Tuesday, July 25, 2006
Understanding Bob Somerby
Some people (the most recent one being a commenter over at the Tapped blog) have noted with some surprise that Bob Somerby seems to be uncharacteristically eager to defend Joe Lieberman. But if you've been following Somerby's online career over the past decade, it's not that surprising. The irony is that Somerby's latest Lieberman defense winds up proving the very point he wants to discredit: Namely, that Lieberman's 1988 action was a monumental betrayal that really did cause great harm to Clinton and, by extension, to America -- by making it politically possible for the Republicans to proceed with impeachment. Somerby says that Lieberman wasn't the only Democrat to go after Clinton. But Somerby is honest enough to admit that they didn't start attacking Clinton until Lieberman started attacking him. And that, ladies and germs, is what created the "bipartisanness" the Republicans needed to impeach Bill Clinton. (But not, luckily, to remove him.) You gotta understand the dynamic at work with Bob Somerby. Here are the rules he operates by:
I don't just take people's word for it when they criticize a reporter. If I am planning to criticize the reporter, I check it out. And for a long time, Somerby checked out every time.
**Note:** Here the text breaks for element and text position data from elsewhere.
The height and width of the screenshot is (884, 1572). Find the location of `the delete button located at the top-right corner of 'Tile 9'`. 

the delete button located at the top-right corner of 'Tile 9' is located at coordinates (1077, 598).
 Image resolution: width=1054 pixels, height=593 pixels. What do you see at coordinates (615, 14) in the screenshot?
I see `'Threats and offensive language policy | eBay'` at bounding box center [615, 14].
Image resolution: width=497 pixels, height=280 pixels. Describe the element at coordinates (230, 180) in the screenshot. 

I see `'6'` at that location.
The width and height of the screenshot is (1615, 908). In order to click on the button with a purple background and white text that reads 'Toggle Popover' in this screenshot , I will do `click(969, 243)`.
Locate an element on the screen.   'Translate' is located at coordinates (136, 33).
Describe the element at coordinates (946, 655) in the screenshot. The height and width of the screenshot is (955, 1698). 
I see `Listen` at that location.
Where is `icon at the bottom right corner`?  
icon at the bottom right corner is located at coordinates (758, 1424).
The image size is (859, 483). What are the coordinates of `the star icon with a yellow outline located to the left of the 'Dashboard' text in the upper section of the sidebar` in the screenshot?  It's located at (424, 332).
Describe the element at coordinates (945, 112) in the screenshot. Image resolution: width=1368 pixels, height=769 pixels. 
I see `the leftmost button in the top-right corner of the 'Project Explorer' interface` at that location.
And usually there's an identifiable underlying cause for when Bob goes negative. He's mad at Cynthia McKinney for saying that Al Gore had a "Negro tolerance issue." I'd hate to break to him the fact that almost every African-American might, off-the-books, say the same about every white. Race relations are at a low ebb, even inside the Democratic party. But I can see that Somerby might see McKinney as an attacker. His treatment of her hasn't been fair, but it's intelligible.
But backing Lieberman-- which, as far as I know, Al Gore has declined to do-- is weird. Just weird.
But, yeah, for the longest time, Somerby checked out every time. Either that, or his biases aligned with my own so that I didn't notice them. :-)
However, let me assure you that Bob can be even more hysterical in personal e-mail as he can be in print. So, while we all have our biases, Bob sometimes has his at a pitch just below dog whistles.
I also find most of Somerby's defenses of Gore are dual purpose. Yes, he wants justice for Al Gore. So do I. But you're ignoring the obvious fact that Somerby is using Gore as his MODEL to show you what's wrong with our modern media. The test case. the example. That media malfeasance, and educational failure, are Somerby's two obessions. Not Gore and his own ego.
Sorry, but from here, the snark fizzles.
I'm sorry, but having experienced Bob in personal e-mail, I think there is a hinge that needs oiling.
Bob wants to think that he's the sole arbiter of sanity and fact, which means that as more and more people are expressing views which don't align with his (especially bloggers) -- and who use facts in context to back up these views -- he has to resort to ever-more-ridiculous contortions to justify his stances on them. (His attacks on Joe Wilson are exquisitely-constructed masterpieces in deliberately refusing to see the forest for the trees. At least, his public attacks are; as with Howard Dean, in e-mail correspondence he doesn't even bother with constructing verbal justifications -- he just calls Wilson AND Plame "nuts" and "hysterics" and leaves it at that.)